- _Цель задания_
Дословно перепишите из текста о первой учительнице отрывок от слов «Однажды на родительском» до слов «поэтому дело замяли.» включительно.

Моя первая учительница была так себе. Милая обаяшка при родителях и несдержанная невротичка с детьми. Вспоминая ее, я искренне поражаюсь тому, как дети быстро адаптируются к окружающей обстановке. Они не задаются вопросом: «Со мной хорошо поступили или плохо?» Отношение к ним взрослых – данность, которую они принимают и под которую подстраиваются. Так же и я быстро привыкла к своей учительнице, посчитав за норму ее отношение ко мне.

Она могла во время урока подойти к моей парте и сказать на весь класс: «Вы только посмотрите, как сидит эта девочка», – а я всего-то подложила ногу под зад. Выдели бы вы, Зинаида Константиновна, как я сейчас сижу и пишу этот текст: с обеими ногами под жопой! Как вам такое?!

Однажды на родительском собрании она сказала (когда из моей семьи никто не пришел, конечно же), что «Катя перессорит весь класс», и, как мне рассказала подружка (а ей мама), кто-то даже предлагал написать официальное обращение, чтобы меня отчислили или перевели в другой класс. Но, видимо, брать на себя ответственность за принятое решение никто не хотел, поэтому дело замяли.

Не знаю, как так получалось, но я всегда оказывалась в эпицентре всех ссор и конфликтов, о чем Зинаида Константиновна не уставала повторять. Возможно, всему виной моя неосознанная тяга к привлечению внимания. Не отрицаю, что где-то я могла сама быть провокатором, потому что в детстве я была очень общительной, и мой напор не всегда расценивали правильно. Однако мне это повторяли настолько часто, что однажды, когда случилась какая-то драка, а я шла из столовой с самодельным бутербродом из сосиски и хлеба и оказалась рядом, то убежала и спряталась между фикусом и пианино, держа дрожащими рукам сосиску. Мне было страшно, что во всем опять обвинят меня. Я вышла спустя минут 15 после того, как прозвенел звонок. За это время я успела доесть свой обед и успокоиться. Когда я пришла в класс с опозданием, Зинаида Константиновна спросила, где я была. Я ответила: «Плохо себя чувствовала». Она ничего не сказала, и я села за парту.

Пожалуй, самой травматичной ситуацией стал случай, когда одноклассник запульнул мне ледышкой под глаз, пошла кровь и остался синяк. На что Зинаида Константиновна сказала, когда увидела меня зареванную с фингалом: «И что ты на меня так смотришь? Сама во всем виновата». «Да, наверное, сама», – подумала я. Потом в школу приходила разбираться моя бабушка, но, если честно, я уже не помню, чем закончилась история. Помню лишь, как впервые почувствовала себя виноватой в том, что мне сейчас больно и обидно. Большего дерьма придумать нельзя, но это то, с чем сталкивалась почти каждая женщина.

Сегодня я понимаю, что в моей первой учительнице все было не так (хотя бы только потому, что она была взрослым человеком, а я ребенком). Опуская бордовый ансамбль из плиссированных блузки и юбки, дополненный открытыми босоножками на высокой танкетке, в которых она любила ходить, заострю внимание на ключевом: непрофессионализме, предвзятости и нелюбви к детям. Занижать оценки семилетке, унижать при всем классе, говорить «сама виновата», когда ей больно, – ну такое… Да, первый урок нелюбви был таким. Следующие ждали впереди.

- _Исходные данные_

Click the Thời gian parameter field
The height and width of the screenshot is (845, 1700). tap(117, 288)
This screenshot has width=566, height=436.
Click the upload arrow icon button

- _Решение_
Однажды на родительском собрании она сказала (когда из моей семьи никто не пришел, конечно же), что «Катя перессорит весь класс», и, как мне рассказала подружка (а ей мама), кто-то даже предлагал написать официальное обращение, чтобы меня отчислили или перевели в другой класс. Но, видимо, брать на себя ответственность за принятое решение никто не хотел, поэтому дело замяли.